10.3.11

Divinidades Primordiales III

Techo de la Sala de Saturno (Palazzo Pitti), de Ciro Ferri (detalle)
Cronos significa el Tiempo: el hambre devoradora de vida, el deseo insaciable de evolución. Juntamente con Rea (Cibeles), su esposa y hermana, establece un reinado que se asemeja a la era preconsciente de la humanidad. En ese período, el Tiempo es todavía ciego. La vida no se comprende a sí misma, parece más bien un simple hervidero de elementos confusos que una real evolución.
Ininterrumpidamente nacen y mueren seres, sin orden alguno. Cronos devora a sus hijos. Zeus ordenará definitivamente el universo. Él es el principio divino de la espiritualidad, el nuevo orden que surgirá con la generación de los Olímpicos. Destronando a su propio padre, Zeus establecerá la base de las relaciones entre todos los seres.
Ni monstruosos, ni gigantescos, ni ciegos como los primeros hijos de Gaia, los Olímpicos corresponden, tal vez, míticamente, al Homo sapiens en la evolución de las especies. O sea: un ser consciente, parlante y bípedo.
Las divinidades primordiales forman parte únicamente de la mitología, y no de la religión. Tienen una importancia sólo cosmogónica, y como tal, no actúan como elementos protectores o vengativos en lo que respecta a los hombres. Por eso casi no se les rinde culto. Gaia y Eros son la excepción. En Tespias existía un culto a Eros, en que el dios era representado por una piedra en bruto, y venerado simplemente como elemento fecundante.
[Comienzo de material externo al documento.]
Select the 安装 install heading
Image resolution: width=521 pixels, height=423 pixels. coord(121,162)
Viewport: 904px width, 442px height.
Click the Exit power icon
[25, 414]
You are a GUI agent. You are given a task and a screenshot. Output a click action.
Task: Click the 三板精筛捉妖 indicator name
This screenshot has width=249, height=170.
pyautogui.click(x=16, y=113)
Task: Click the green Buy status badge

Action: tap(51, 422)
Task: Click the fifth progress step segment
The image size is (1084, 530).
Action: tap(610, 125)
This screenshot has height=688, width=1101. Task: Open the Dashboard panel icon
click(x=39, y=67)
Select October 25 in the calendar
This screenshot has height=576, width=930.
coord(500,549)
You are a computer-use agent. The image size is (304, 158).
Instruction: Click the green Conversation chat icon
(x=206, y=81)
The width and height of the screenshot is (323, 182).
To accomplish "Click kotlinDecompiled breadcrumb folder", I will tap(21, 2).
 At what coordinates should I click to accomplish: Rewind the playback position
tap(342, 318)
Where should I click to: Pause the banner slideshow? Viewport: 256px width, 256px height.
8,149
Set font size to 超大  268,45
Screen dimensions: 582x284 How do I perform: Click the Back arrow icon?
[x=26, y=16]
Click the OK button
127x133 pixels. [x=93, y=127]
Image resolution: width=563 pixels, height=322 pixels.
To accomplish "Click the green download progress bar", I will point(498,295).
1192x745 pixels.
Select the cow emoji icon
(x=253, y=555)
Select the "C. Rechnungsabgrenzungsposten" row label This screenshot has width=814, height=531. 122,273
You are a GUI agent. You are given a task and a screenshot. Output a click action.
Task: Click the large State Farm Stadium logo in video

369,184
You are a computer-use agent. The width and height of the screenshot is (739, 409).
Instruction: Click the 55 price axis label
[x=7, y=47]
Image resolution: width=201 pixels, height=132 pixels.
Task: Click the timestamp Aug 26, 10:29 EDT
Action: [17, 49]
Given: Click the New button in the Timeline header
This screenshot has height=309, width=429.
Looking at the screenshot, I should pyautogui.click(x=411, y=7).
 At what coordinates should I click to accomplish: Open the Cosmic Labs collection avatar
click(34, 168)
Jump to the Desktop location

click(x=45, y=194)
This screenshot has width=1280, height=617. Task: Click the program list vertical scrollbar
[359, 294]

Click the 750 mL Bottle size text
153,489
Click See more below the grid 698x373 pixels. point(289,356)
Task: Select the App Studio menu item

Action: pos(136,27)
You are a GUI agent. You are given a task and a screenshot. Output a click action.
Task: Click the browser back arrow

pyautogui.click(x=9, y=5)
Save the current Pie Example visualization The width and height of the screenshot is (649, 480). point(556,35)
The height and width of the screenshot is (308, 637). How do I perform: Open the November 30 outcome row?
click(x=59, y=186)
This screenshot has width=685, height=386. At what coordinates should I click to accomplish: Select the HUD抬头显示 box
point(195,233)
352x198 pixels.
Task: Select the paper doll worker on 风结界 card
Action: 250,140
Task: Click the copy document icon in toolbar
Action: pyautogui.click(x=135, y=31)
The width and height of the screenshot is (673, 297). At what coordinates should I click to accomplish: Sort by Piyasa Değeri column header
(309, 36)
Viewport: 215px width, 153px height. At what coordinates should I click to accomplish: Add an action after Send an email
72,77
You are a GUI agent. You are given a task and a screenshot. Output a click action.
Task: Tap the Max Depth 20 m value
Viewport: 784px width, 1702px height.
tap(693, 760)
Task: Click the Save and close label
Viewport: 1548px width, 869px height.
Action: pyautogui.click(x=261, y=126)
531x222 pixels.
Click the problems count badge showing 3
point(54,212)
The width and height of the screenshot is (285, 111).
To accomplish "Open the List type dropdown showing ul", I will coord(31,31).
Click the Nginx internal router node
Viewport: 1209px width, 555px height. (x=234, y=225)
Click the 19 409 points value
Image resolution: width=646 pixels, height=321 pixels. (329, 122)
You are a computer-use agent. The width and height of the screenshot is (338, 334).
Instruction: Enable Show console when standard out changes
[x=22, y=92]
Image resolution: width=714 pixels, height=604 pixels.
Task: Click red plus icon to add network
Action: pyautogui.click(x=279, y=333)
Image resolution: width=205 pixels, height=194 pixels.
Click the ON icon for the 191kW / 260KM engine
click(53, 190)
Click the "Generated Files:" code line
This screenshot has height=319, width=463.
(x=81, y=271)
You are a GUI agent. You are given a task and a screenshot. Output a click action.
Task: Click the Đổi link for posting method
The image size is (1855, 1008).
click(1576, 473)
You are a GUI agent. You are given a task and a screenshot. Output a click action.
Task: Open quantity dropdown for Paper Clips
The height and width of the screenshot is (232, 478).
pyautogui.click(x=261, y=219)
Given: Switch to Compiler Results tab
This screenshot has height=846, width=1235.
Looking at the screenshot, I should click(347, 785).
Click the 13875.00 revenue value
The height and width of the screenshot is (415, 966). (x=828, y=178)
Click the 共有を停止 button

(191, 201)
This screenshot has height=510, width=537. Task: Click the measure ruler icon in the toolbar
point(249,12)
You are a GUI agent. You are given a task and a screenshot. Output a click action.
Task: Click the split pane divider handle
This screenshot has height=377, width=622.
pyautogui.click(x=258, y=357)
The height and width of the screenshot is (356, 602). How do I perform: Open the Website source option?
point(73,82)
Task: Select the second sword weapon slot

Gaia también era honrada como símbolo universal de la fecundidad y como profetisa. Dicen que el oráculo de Delfos, antes de pertenecer a Apolo, perteneció a Gaia. En su primera atribución la alaba Homero: "Yo cantaré a la Tierra, Madre de todas las cosas. Inalterable antepasada del mundo. Origen de todo lo que se arrastra sobre el suelo, nada en mar, vuela en el aire. De ti, augusta diosa, nacen las bellas criaturas y los hermosos frutos, pues tú les das y les retiras la subsistencia a tu voluntad. De la riqueza que esparces, de la abundancia de tu corazón, toma el hombre todas las cosas: la cosecha que llena los campos, y el ganado robusto que allí prospera..."
En Patras se consideraba que Gaia era capaz de curar todas las dolencias. Pero pronto pierde sus características de divinidad primordial, mezclándose con las otras diosas olímpicas. Dejando de ser el sólido principio generador de todas las cosas, surgido del Caos y unido a Urano, se confundió con Afrodita (Venus), Hera (Juno) u otras diosas.
Existen pocas representaciones artísticas de las divinidades primordiales. Gaia es representada normalmente como una mujer gigantesca de formas pronunciadas.
También las luchas entre los dioses y los Gigantes constituyeron temas de vasos, relieves y esculturas antiguas. En esas obras, los Gigantes generalmente asumen apariencia humana, siendo apenas mayores y más salvajes que los hombres comunes.